Rotterdam 2022 : EKOBIO de Elkin Calderón Guevara et Diego Piñeros García

Écrit par Mónica Delgado

Traduction par Nina Cousset

Septembre 2022

Article paru dans le site desistfilm.com – 2022.01.30

Dans la section Short & Mid-length: Artists’ Moving Image du dernier festival international de cinéma de Rotterdam on peut voir EKOBIO, court-métrage colombien du collectif d’artistes formé par Elkin Calderón Guevara et Diego Piñeros García, résultat d’un projet multimédia basé sur les textes de l’écrivain chercheur afro Manuel Zapata Olivella, décédé en 2004. 

A partir d’extraits du roman épique “Changó, el gran putas” (1983) de Zapata Olivella, les artistes explorent le sens de l’identité, de l’appartenance et de la mémoire à partir d’un état et d’un point de vue liminaire des cultures africaines, depuis un territoire spécifique et actuel : les îles de Bocachica et Ararca, à Carthagène, qui conservent encore des vestiges de bastions coloniaux et une résistance face à leur vision archaïque concernant la diaspora. Cette corrélation ou mise en tension du présent à travers la voix de la communauté avec cette mémoire architectonique renvoyant à un passé d’oppression, voilà le cœur de ce court-métrage qui cherche aussi à interpeller et faire réfléchir sur le processus de filmer et d’enregistrer depuis l’extérieur. 

L’œuvre commence par une déclaration, ou en tout cas par la signification du mot « Ekobio », que Zapata Olivella assume et explore dans quelques passages de son essai. « Il découle du besoin de trouver un terme qui identifierait le noir sans employer ce mot. Chez les peuples africains, où l’identité ne s’exprime pas par la couleur de la peau, il serait absurde de l’utiliser (…) Le sens de ce terme s’est de plus en plus étendu, en touchant même des personnes qui n’étaient pas d’une ethnie noire, mais qui par leur comportement en assumaient sa défense. »

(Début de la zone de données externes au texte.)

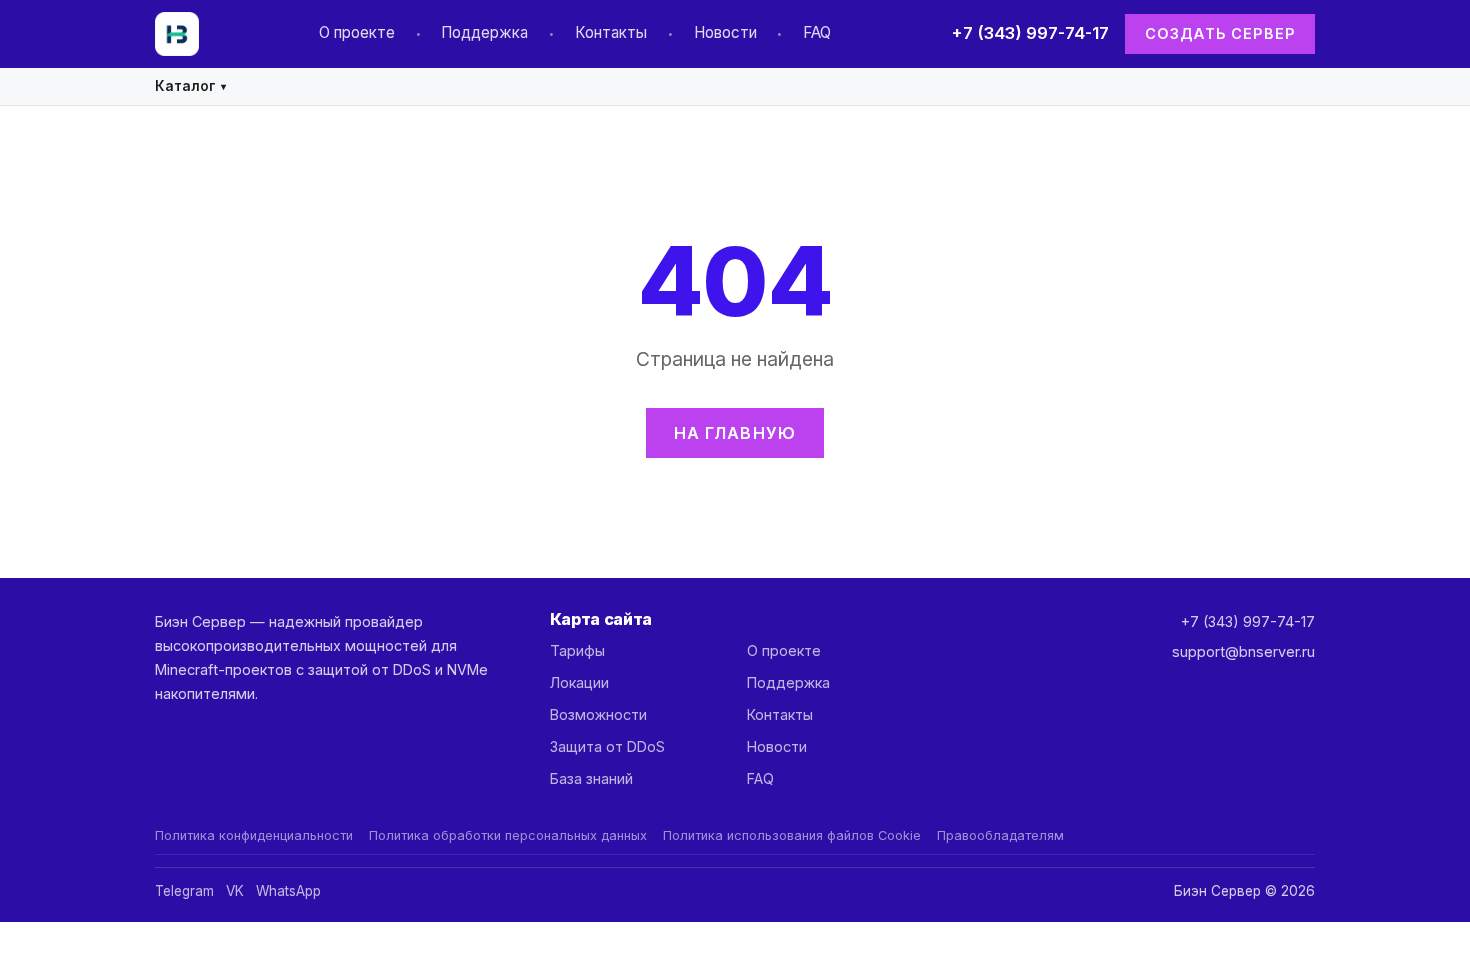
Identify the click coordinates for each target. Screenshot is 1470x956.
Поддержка (484, 32)
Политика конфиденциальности (254, 835)
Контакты (611, 32)
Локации (579, 682)
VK (235, 891)
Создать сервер (1220, 33)
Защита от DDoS (607, 746)
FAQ (817, 32)
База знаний (591, 778)
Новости (725, 32)
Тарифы (577, 650)
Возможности (598, 714)
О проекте (357, 32)
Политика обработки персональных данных (508, 835)
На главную (735, 433)
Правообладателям (1000, 835)
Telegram (184, 891)
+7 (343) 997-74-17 (1030, 33)
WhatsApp (288, 891)
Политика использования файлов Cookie (792, 835)
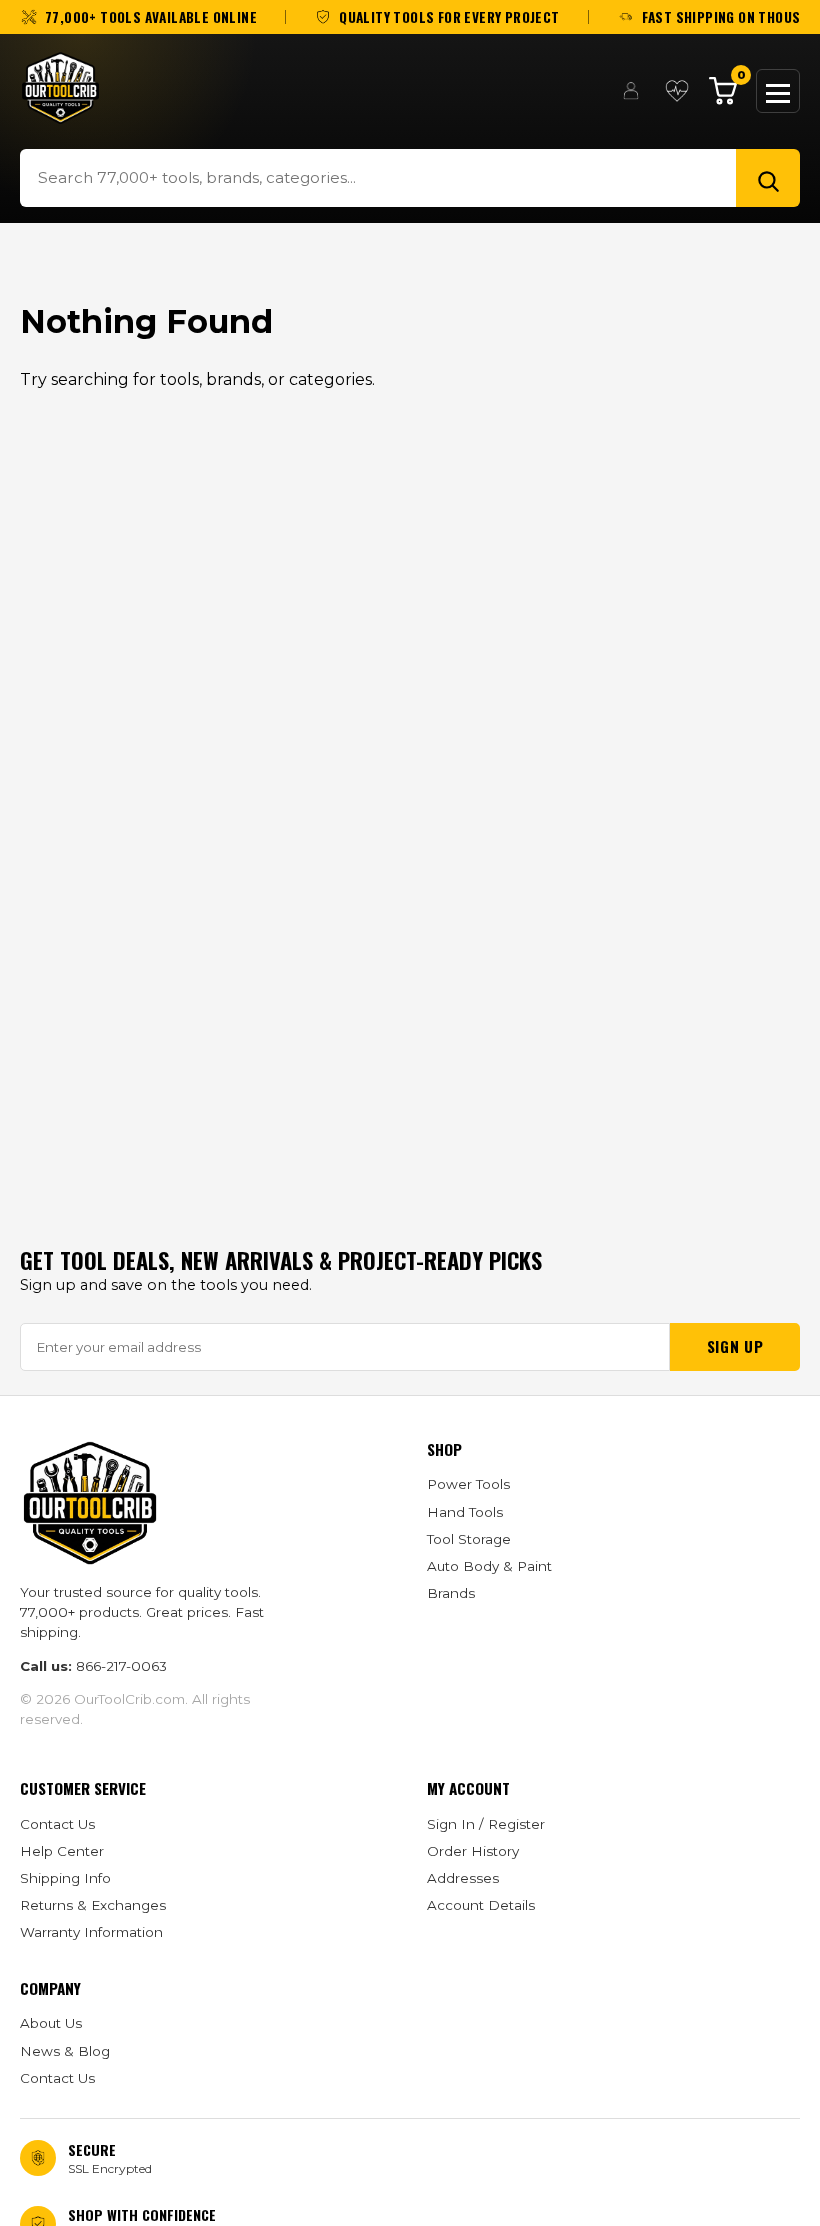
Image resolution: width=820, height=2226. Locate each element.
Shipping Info (65, 1878)
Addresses (463, 1878)
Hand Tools (465, 1512)
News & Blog (65, 2051)
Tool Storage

Et cette citation au début du court-métrage propose deux lectures possibles de ce que nous allons voir à travers la figure de l’ekobio : d’un côté, la défense d’une identité et la résistance dans un processus de colonisation dont les retards restent en vigueur, à travers le classicisme, le racisme, les migrations, la pauvreté dans les communautés afro à Carthagène. Et l’approche de cette prémisse à partir d’autres composantes sociales telles que la présence des picó, haut-parleurs géants utilisés dans les fêtes de rue dans les quartiers populaires, avec un design coloré typique, et qui dépeint culturellement un brassage social et musical autour de la diaspora africaine. Et d’autre part, le point de vue ou la position des artistes, qui sont aussi perçus comme des ekobios en défendant les revendications des personnages qu’ils enregistrent.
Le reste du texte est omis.